Scan the lines below for "Composer" and copy the matches.
────────────────
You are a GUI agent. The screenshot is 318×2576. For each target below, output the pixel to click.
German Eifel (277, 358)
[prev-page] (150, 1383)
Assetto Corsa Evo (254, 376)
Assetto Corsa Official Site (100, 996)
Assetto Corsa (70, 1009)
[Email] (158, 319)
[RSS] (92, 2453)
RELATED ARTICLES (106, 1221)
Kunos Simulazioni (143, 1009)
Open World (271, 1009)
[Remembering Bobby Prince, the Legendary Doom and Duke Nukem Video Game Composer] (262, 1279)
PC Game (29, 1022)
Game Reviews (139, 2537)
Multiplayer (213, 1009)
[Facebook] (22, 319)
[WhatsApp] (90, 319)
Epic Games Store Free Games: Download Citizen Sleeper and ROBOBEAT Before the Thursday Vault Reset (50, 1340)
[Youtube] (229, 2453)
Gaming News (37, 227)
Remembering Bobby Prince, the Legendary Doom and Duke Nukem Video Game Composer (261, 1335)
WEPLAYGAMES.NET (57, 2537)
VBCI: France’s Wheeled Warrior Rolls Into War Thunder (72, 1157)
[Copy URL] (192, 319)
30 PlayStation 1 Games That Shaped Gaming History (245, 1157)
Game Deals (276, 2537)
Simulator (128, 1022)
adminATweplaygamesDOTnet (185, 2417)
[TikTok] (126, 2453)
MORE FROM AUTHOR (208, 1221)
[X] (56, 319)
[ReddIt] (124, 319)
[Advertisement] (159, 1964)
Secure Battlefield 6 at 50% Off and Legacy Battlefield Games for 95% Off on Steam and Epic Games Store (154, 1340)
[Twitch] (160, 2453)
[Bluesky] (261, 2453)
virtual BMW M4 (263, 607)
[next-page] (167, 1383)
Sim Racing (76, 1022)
────────────────
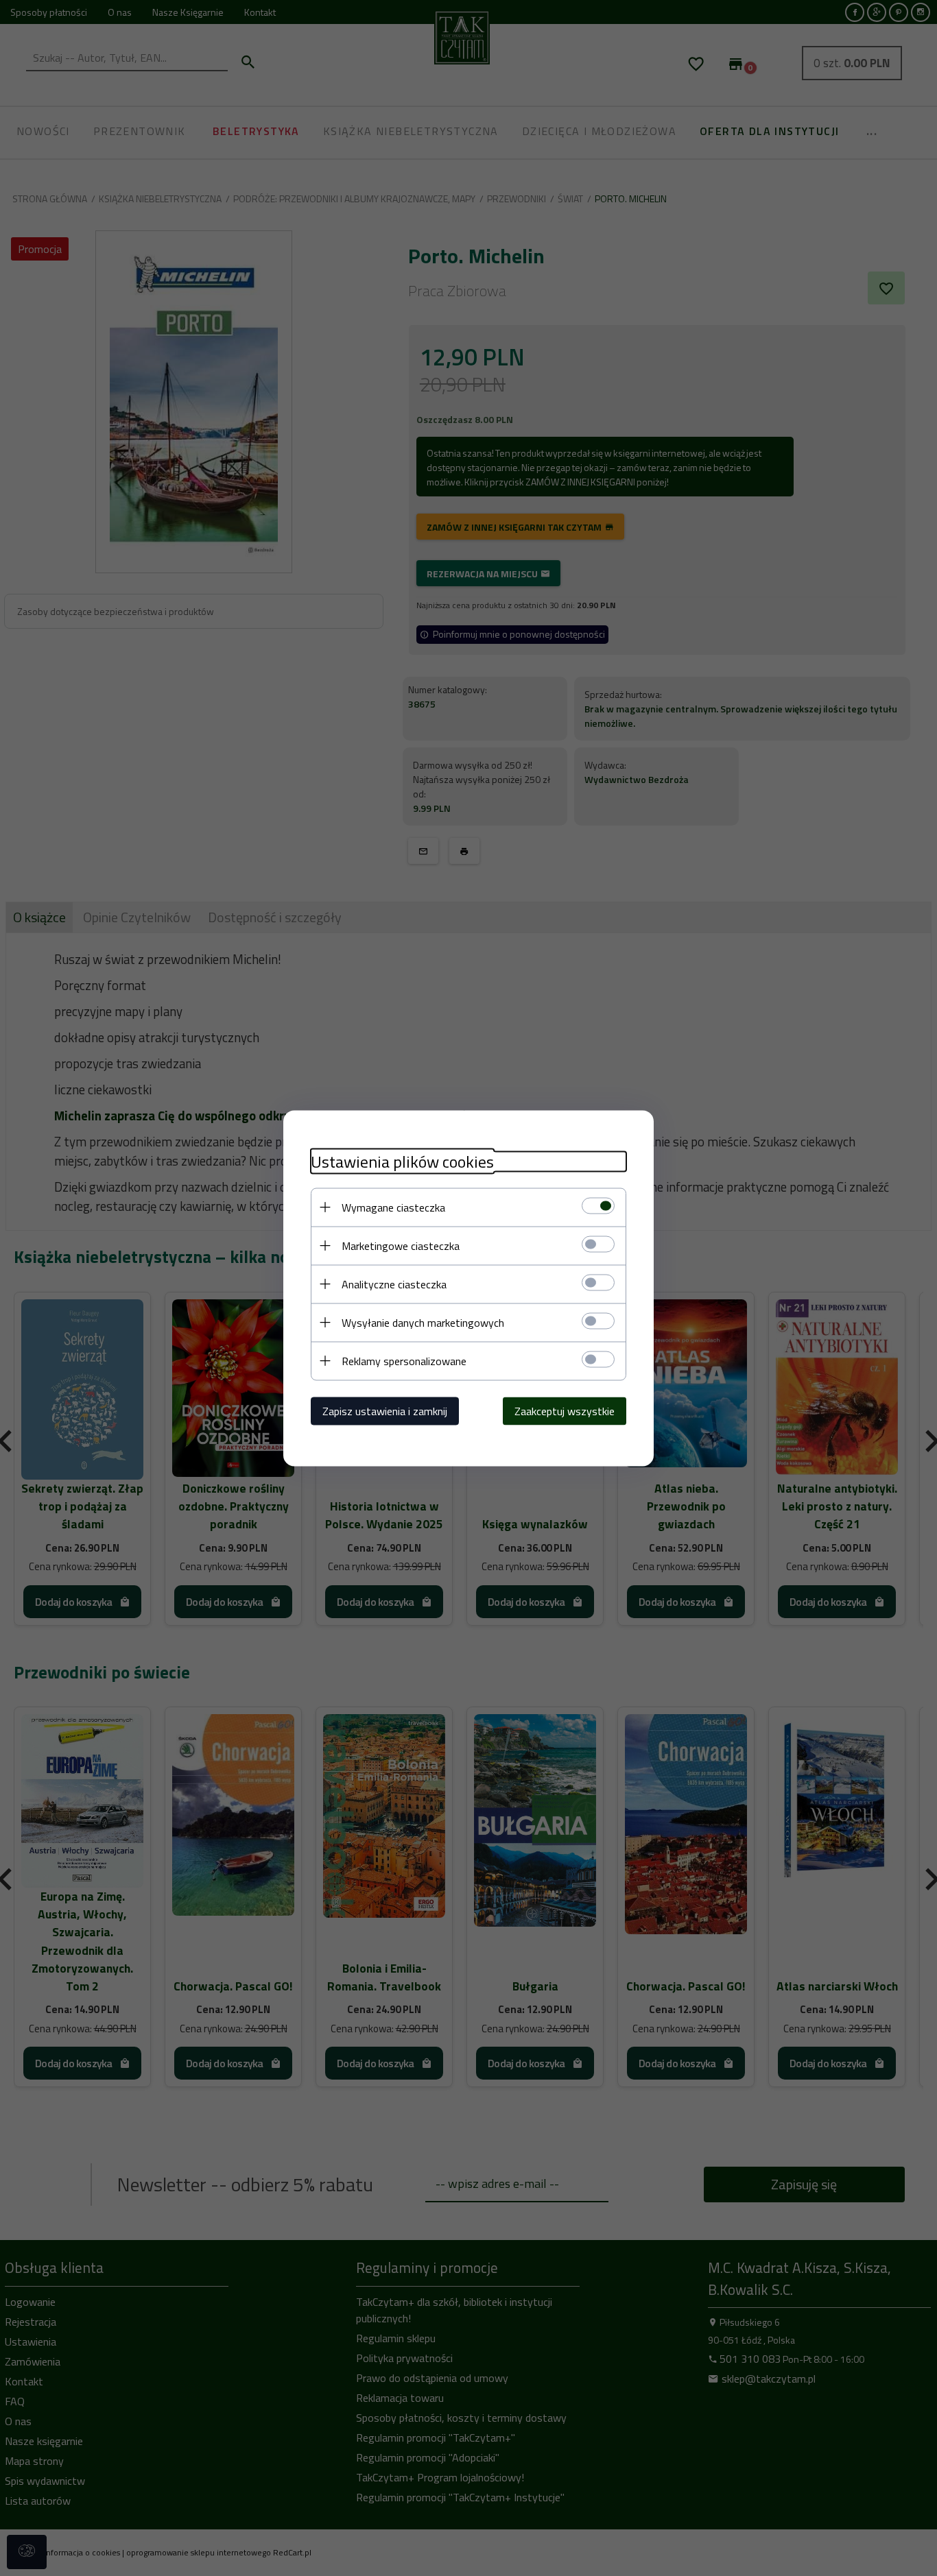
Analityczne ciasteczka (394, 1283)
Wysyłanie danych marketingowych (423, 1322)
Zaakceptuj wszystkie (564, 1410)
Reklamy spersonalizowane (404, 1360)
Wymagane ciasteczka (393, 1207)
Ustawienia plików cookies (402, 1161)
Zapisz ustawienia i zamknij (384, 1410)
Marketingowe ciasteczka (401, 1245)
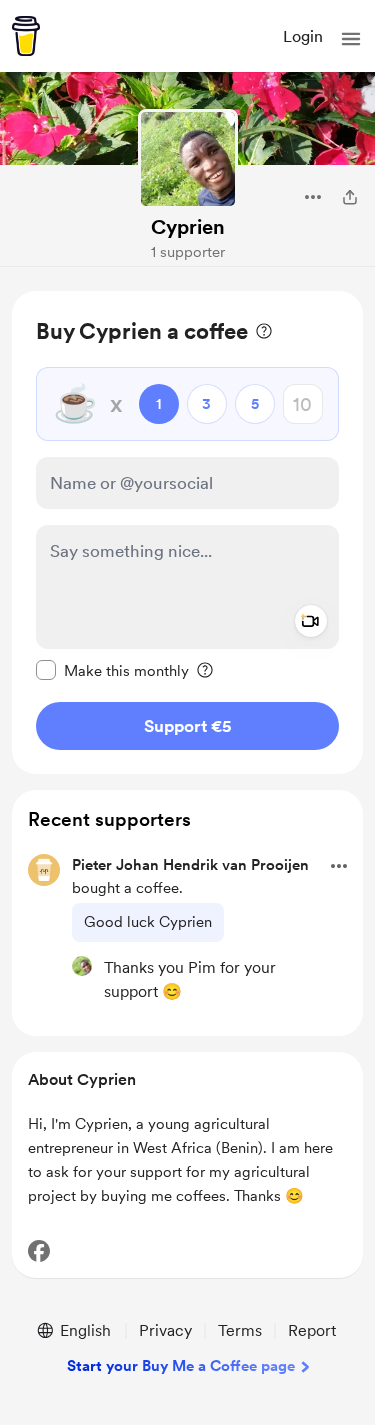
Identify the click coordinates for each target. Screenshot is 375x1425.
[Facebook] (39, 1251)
────────────────
**RESPONSE BELOW**
[Remembering Bobby Prince, the Legendary Doom and Duke Nukem Video Game Composer] (262, 1279)
Remembering Bobby Prince, the Legendary Doom and Duke Nukem Video Game Composer (261, 1335)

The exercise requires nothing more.